» **INSTRUCTIONS TO FOLLOW**: Every line from the one containing "Task: Click info" to the end of the records below should be returned exactly; pictures are to be dropped.

(Collected data entries)

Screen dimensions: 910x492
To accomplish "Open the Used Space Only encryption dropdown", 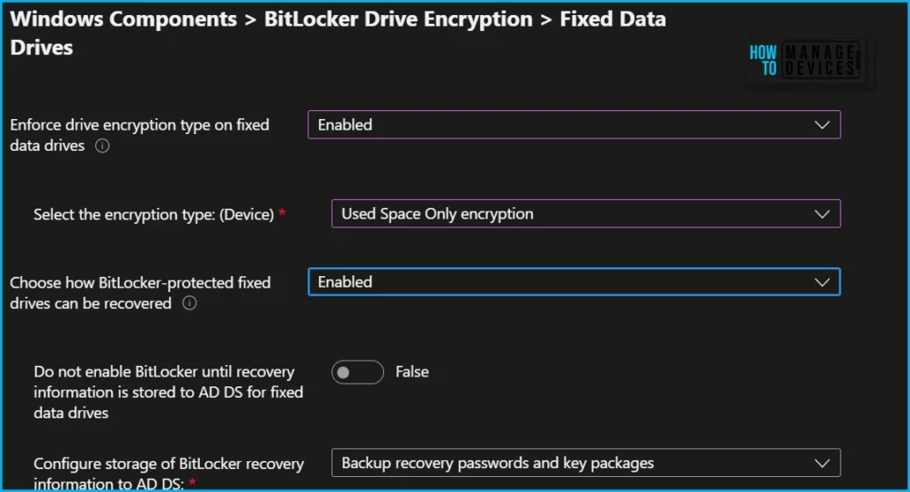I will pyautogui.click(x=585, y=214).
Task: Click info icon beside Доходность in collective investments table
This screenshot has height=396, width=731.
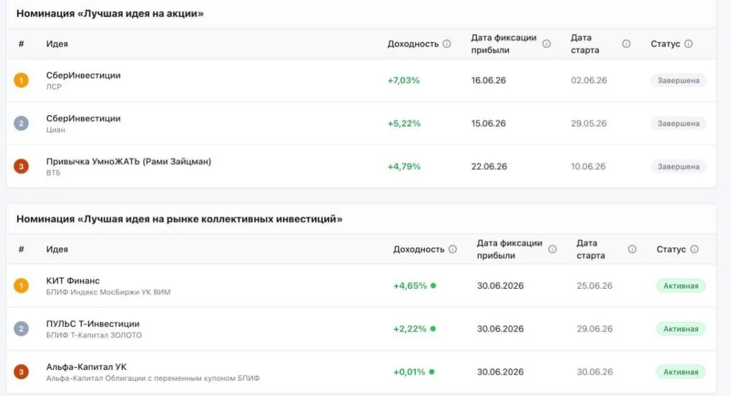Action: tap(452, 249)
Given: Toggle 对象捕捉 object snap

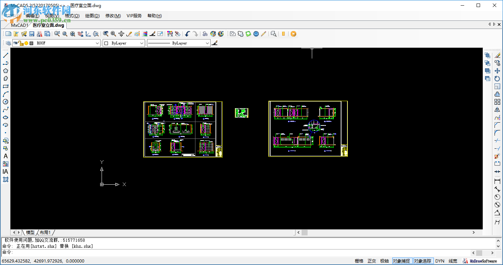Looking at the screenshot, I should pyautogui.click(x=401, y=261).
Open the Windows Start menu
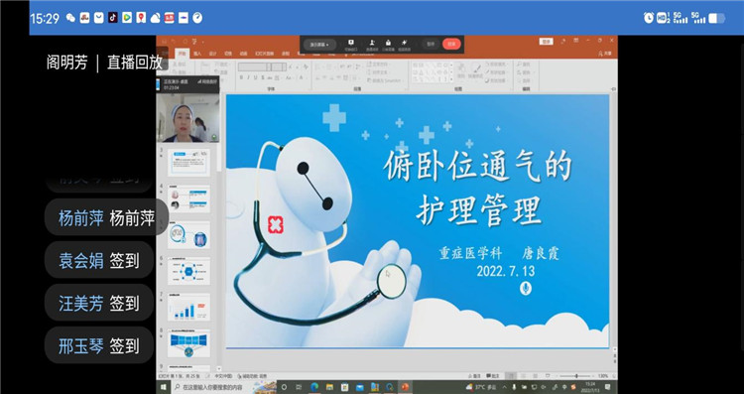 click(x=164, y=387)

» **RESPONSE**:
Task: Click info icon beside Доходность in collective investments table
This screenshot has height=396, width=731.
Action: tap(452, 249)
Given: Toggle 对象捕捉 object snap

Looking at the screenshot, I should pyautogui.click(x=401, y=261).
Open the Windows Start menu
 click(x=164, y=387)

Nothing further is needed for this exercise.